Frits Kalshoven passed away on 6 September 2017 at the respectable age of 93. Professor Kalshoven was an internationally renowned expert in the field of IHL. From 1970 onwards he was a professor at Leiden Law School, where he had also been a student himself and where he was awarded his doctorate cum laude in 1971 under the supervision of Professor Hajo van Panhuys.
In his early career Frits Kalshoven was mainly a man of practice. In 1945 he joined the navy as an officer. After graduating he worked for many years as a lecturer in criminal law and international law at the Royal Naval Academy in Den Helder.
But academia was calling. In the 1960s he worked on his doctoral thesis entitled ‘Belligerent reprisals’, for which he would achieve international recognition. Even now, this dissertation is still viewed as obligatory reading. He considered the time when he was preparing his dissertation as the most fascinating period in his professional career.

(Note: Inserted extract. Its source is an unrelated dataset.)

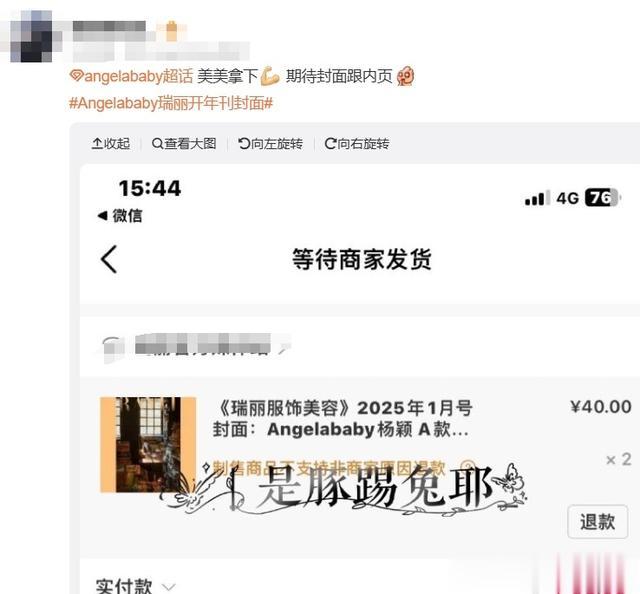Click the membership badge next to username

172,31
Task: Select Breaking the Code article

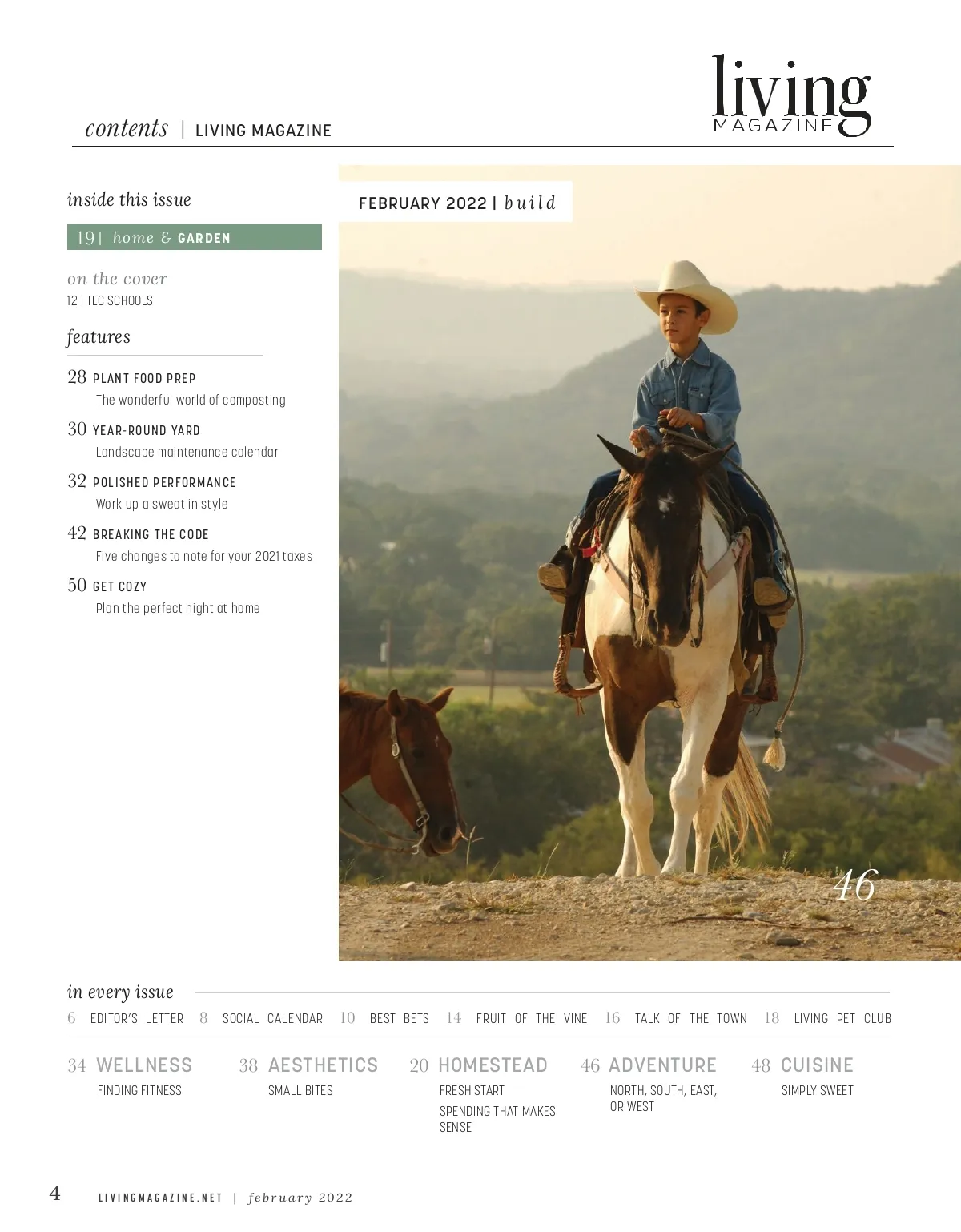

It brought him to the Red Cross in Geneva, where he met the true greats in his field of expertise. As a result of his academic reputation and experience, Frits Kalshoven was also well equipped to contribute significantly to the further advancement of IHL. One of his achievements was his close involvement in the negotiations on the 1977 Additional Protocols to the Geneva Conventions which are among the most important treaties in this area. Throughout his work he remained first and foremost a legal expert, who was averse to politics which of course also played and continues to play a large role in the conflicts in which IHL must find its application.

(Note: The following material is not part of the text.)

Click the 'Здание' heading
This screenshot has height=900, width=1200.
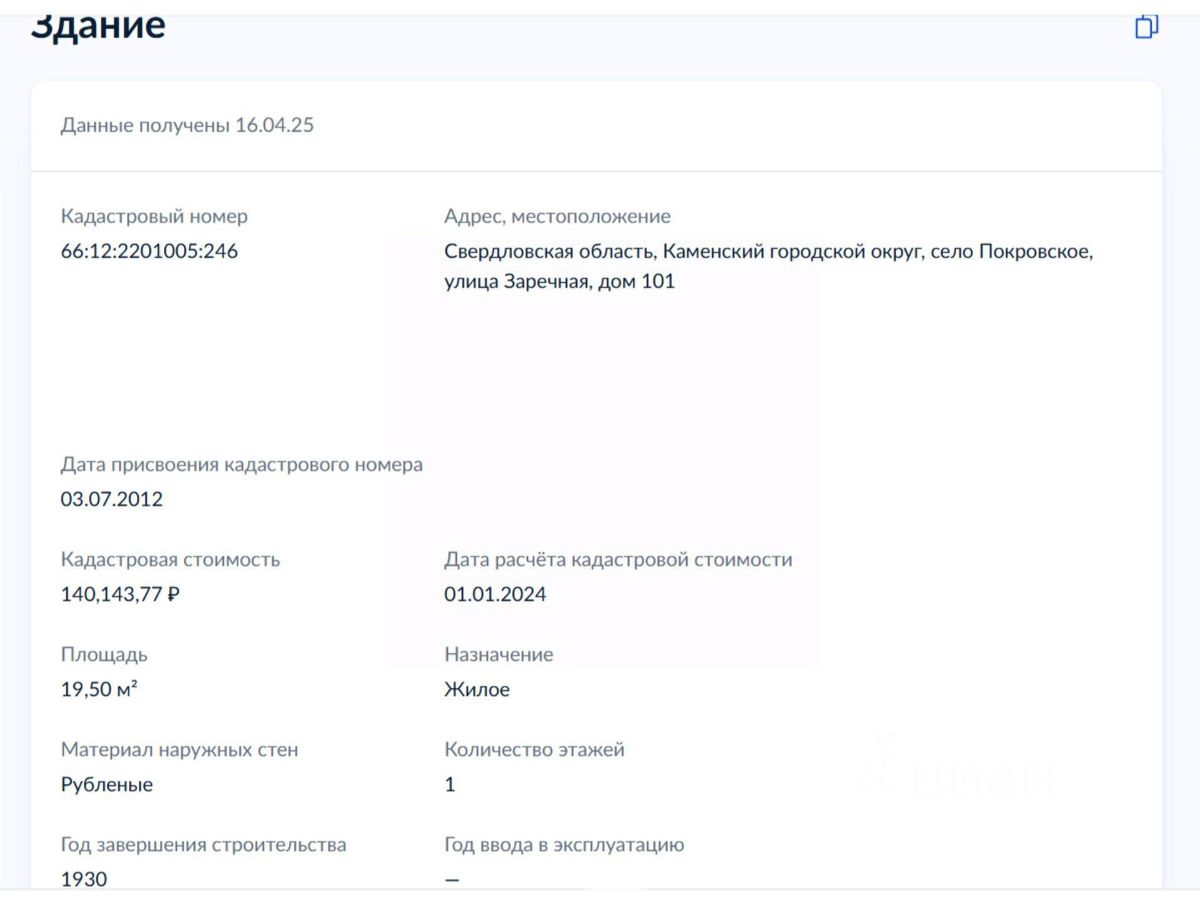pos(98,24)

Frits Kalshoven received the recognition he deserved for his contributions to IHL. At our law school, staff members Astrid Delissen and Gerard Tanja edited a Liber Amicorum (Humanitarian law of armed conflict: challenges ahead, 1991). In 2003 he received the Henri Dunant Medal and in 2015 the San Remo Prize for the Promotion, Dissemination and Teaching of International Humanitarian Law.
Frits – as he preferred to be called – inspired generations of students with his teaching on international humanitarian law and was highly approachable for his students. After his retirement he remained involved with his beloved Leiden Law School, up to the last months of his life. He stayed active in particular in the context of our Kalshoven-Gieskes Forum on International Humanitarian Law, which is named in part after him. He was a faithful participant in the activities of this Forum, and also tried to always attend the Moot Court named after him (the ‘Frits Kalshoven Competition on International Humanitarian Law’), even when his health slowly began to fail in recent years. Apart from losing one of the outstanding academics in his field, we will miss him as a dear colleague, friend and human being, who until the end remained kind, humble and giving, and was seen by many as one of the role models of a true humanitarian.